— Data listing —
+===+

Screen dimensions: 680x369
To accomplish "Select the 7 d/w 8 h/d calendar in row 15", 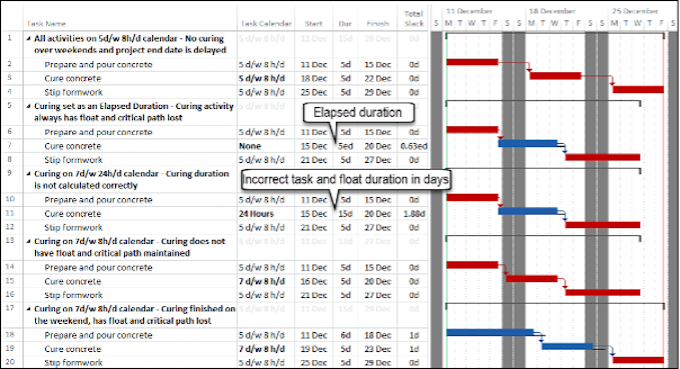I will 262,281.
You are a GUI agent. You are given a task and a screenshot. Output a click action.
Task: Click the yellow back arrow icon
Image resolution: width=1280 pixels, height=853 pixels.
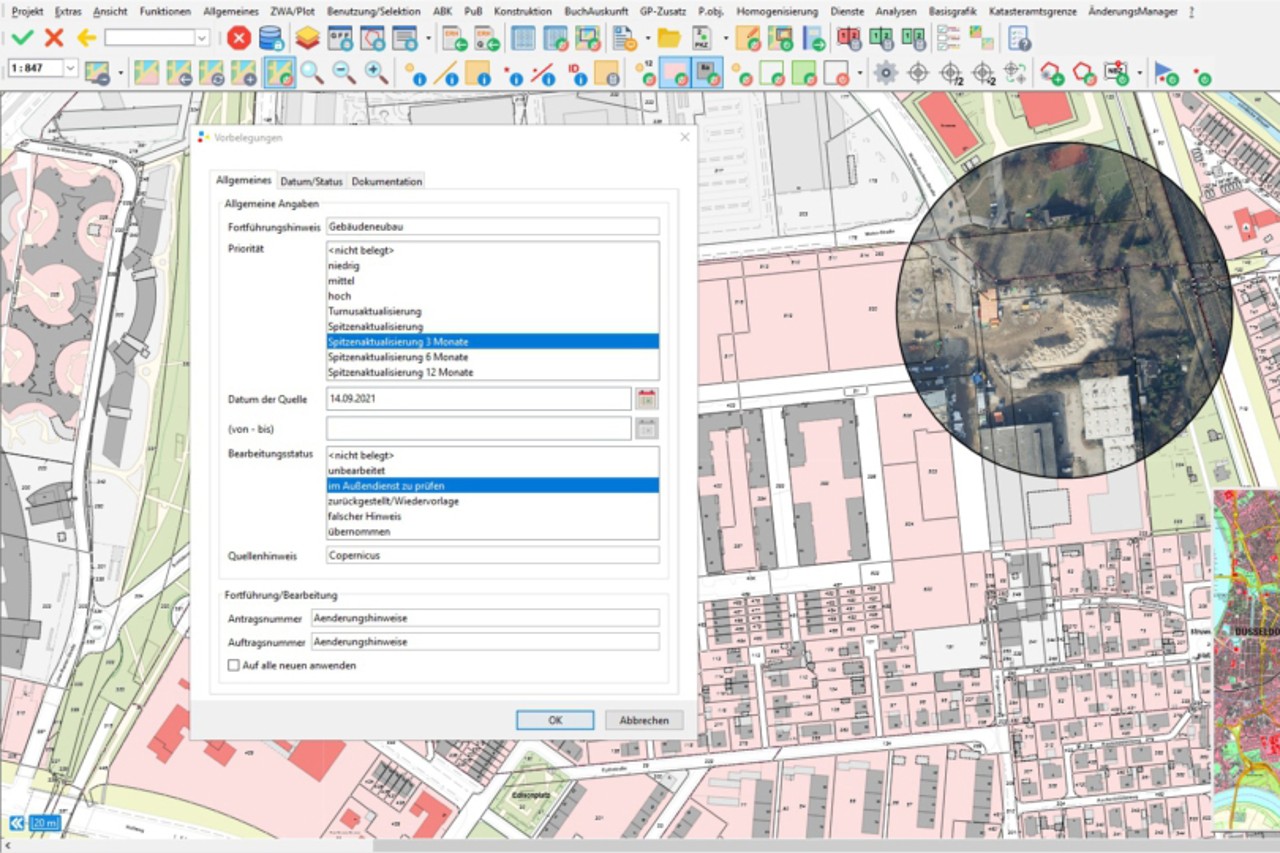pyautogui.click(x=87, y=38)
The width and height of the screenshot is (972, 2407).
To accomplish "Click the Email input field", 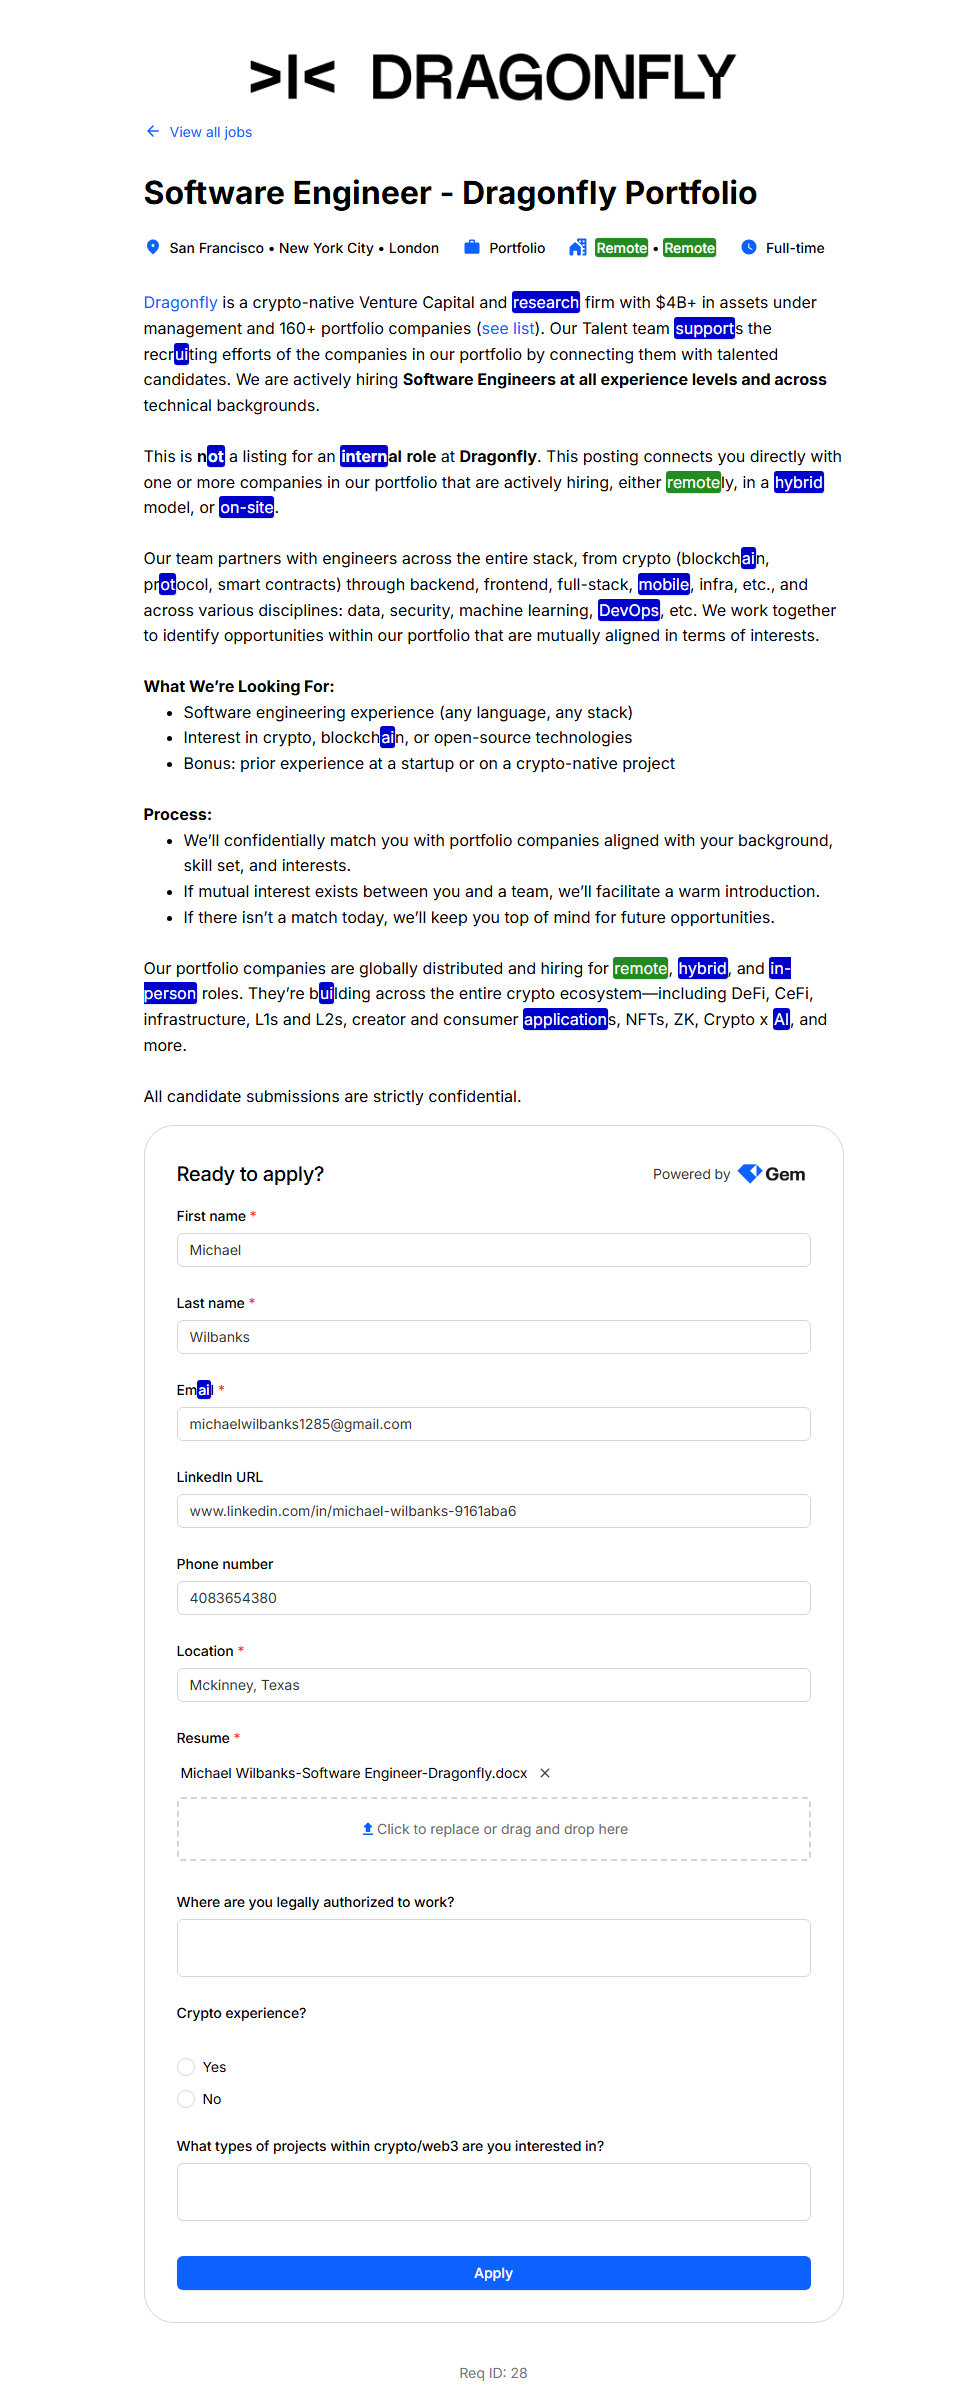I will tap(493, 1424).
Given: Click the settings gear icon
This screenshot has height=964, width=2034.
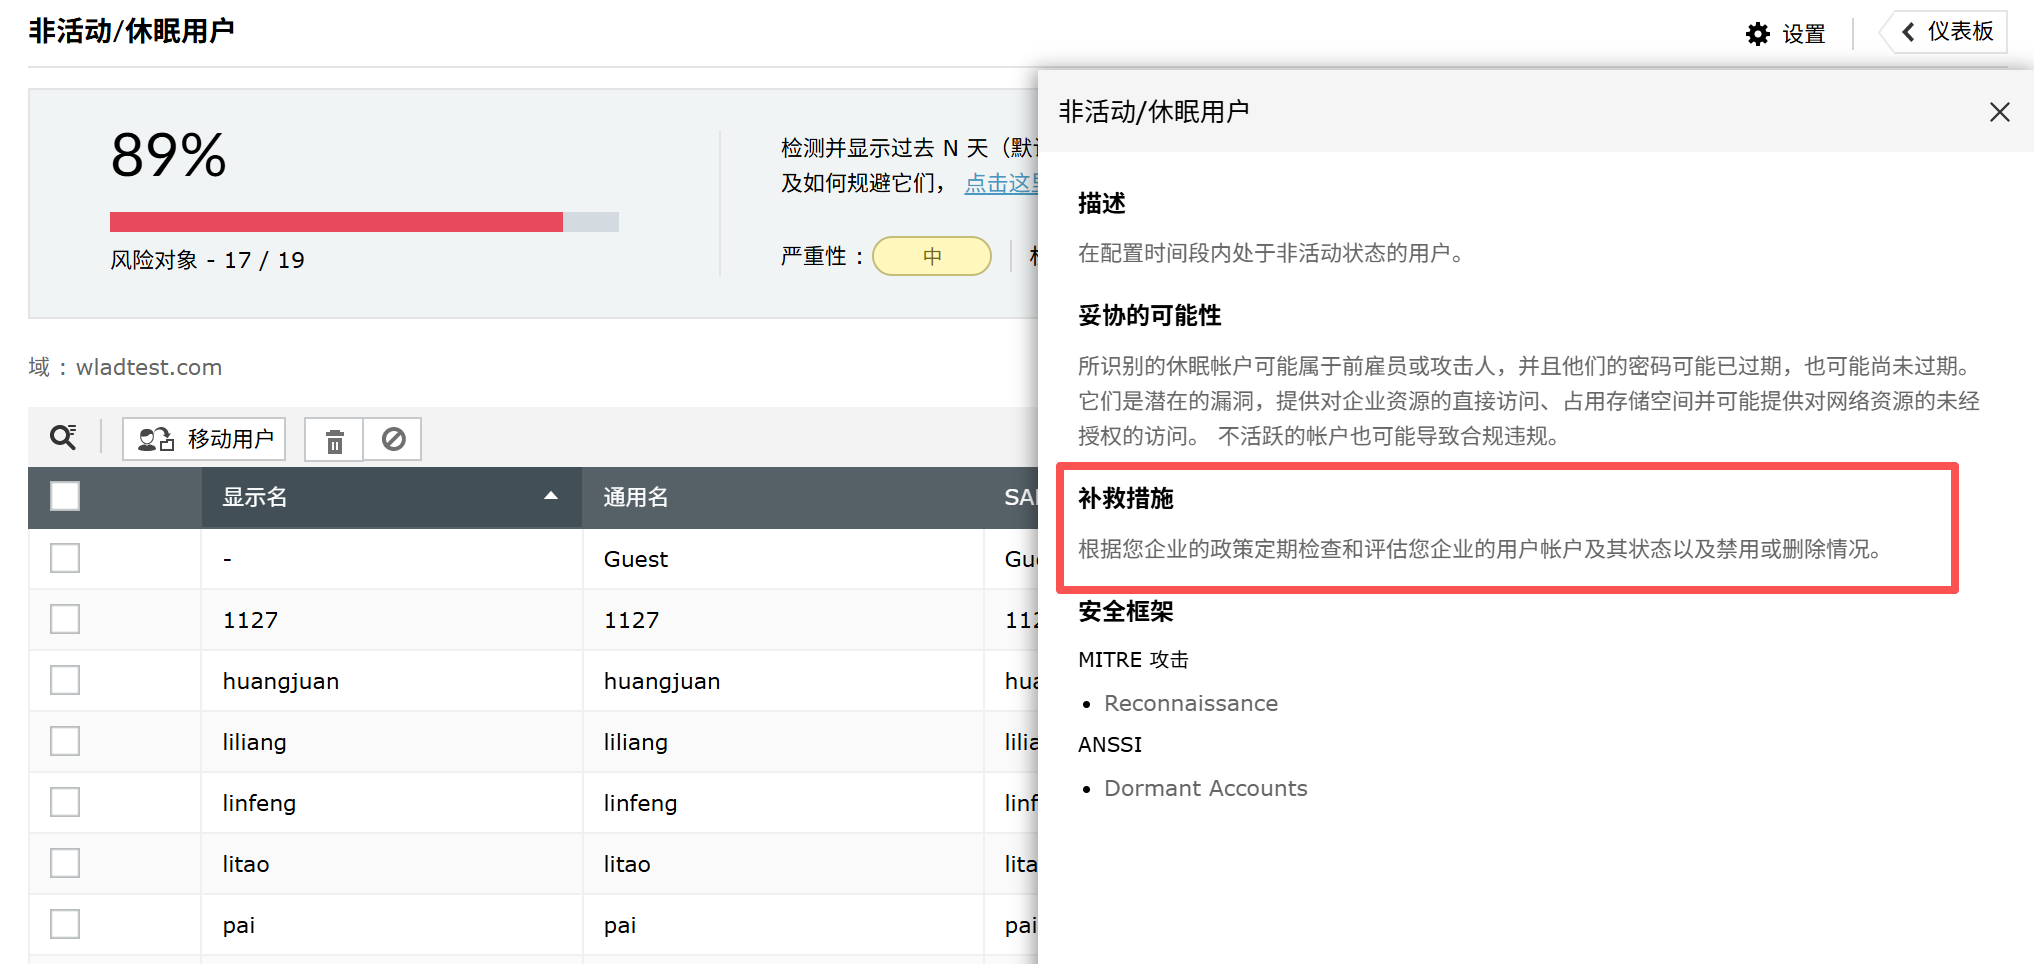Looking at the screenshot, I should pos(1757,34).
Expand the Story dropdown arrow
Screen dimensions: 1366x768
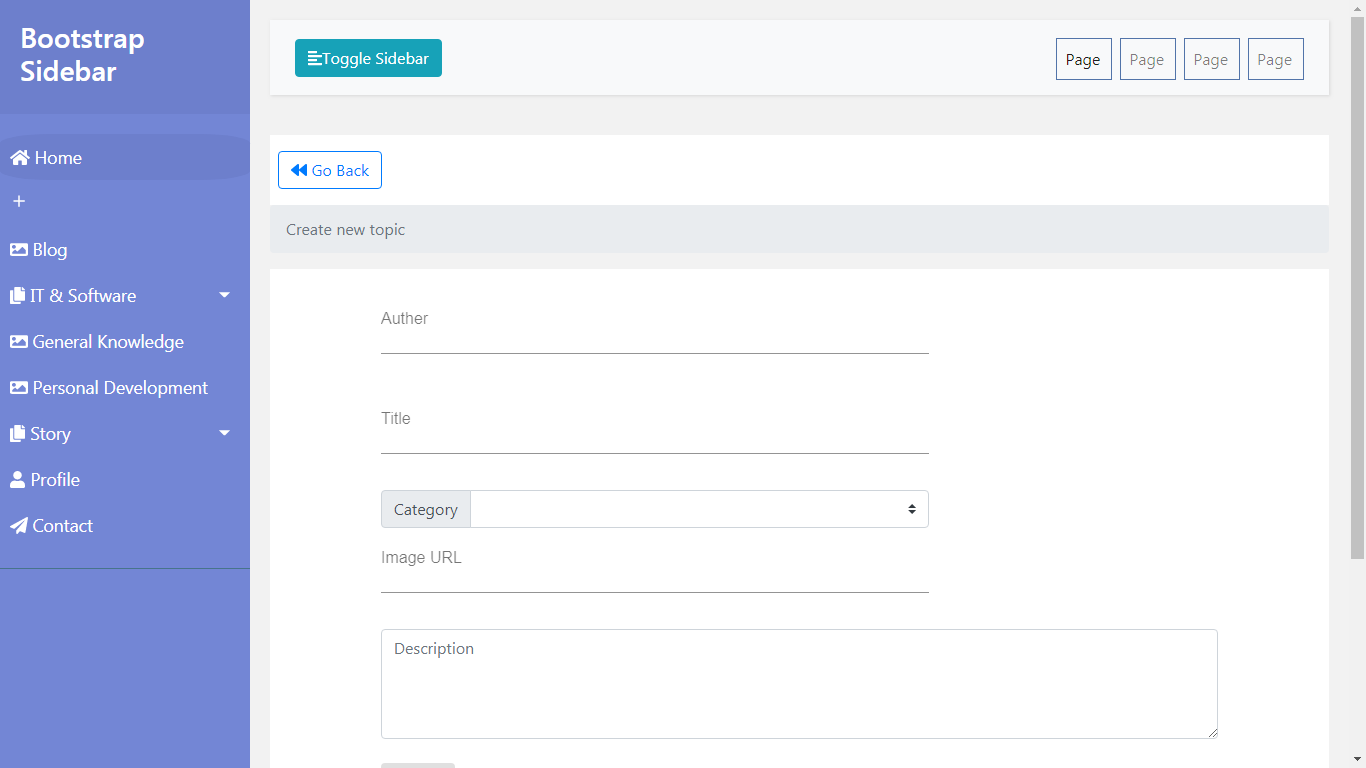tap(224, 433)
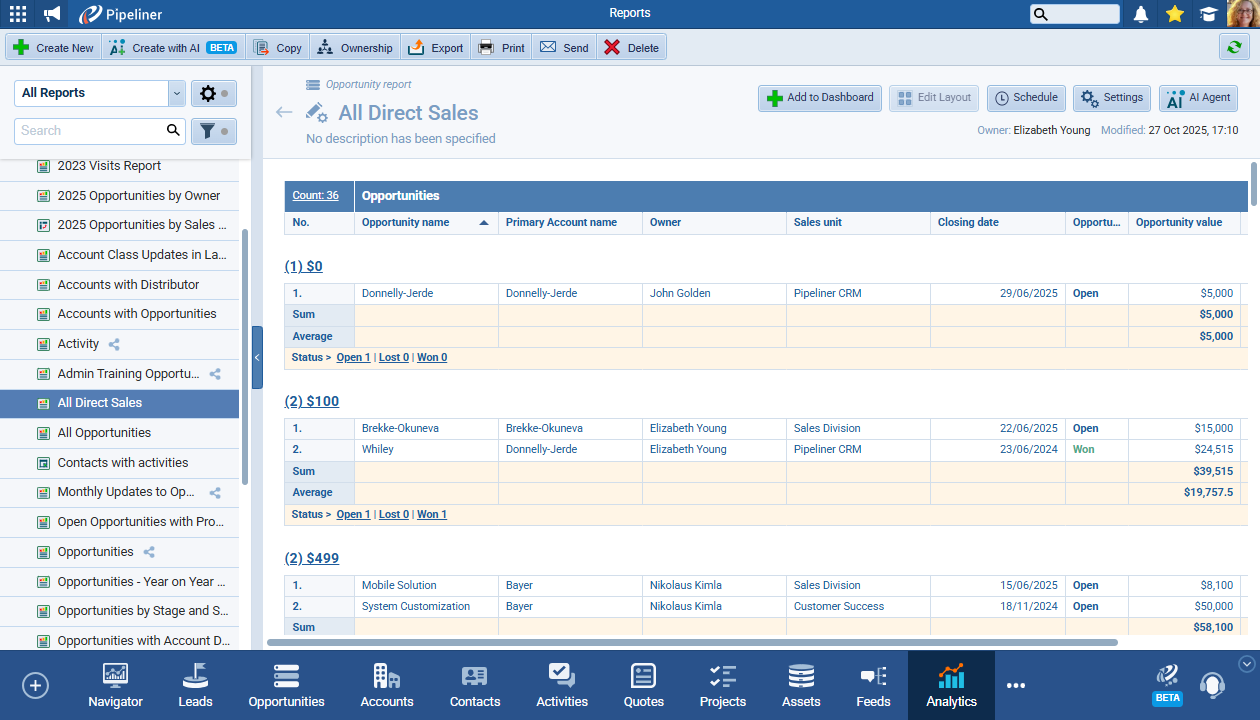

+===+

— Task to carry out —
Nothing should appear in the answer except the lines from the one containing "Expand the Story dropdown arrow" through the last line of the listing, given again exactly and with no pictures.

— Response —
Expand the Story dropdown arrow
Screen dimensions: 1366x768
tap(224, 433)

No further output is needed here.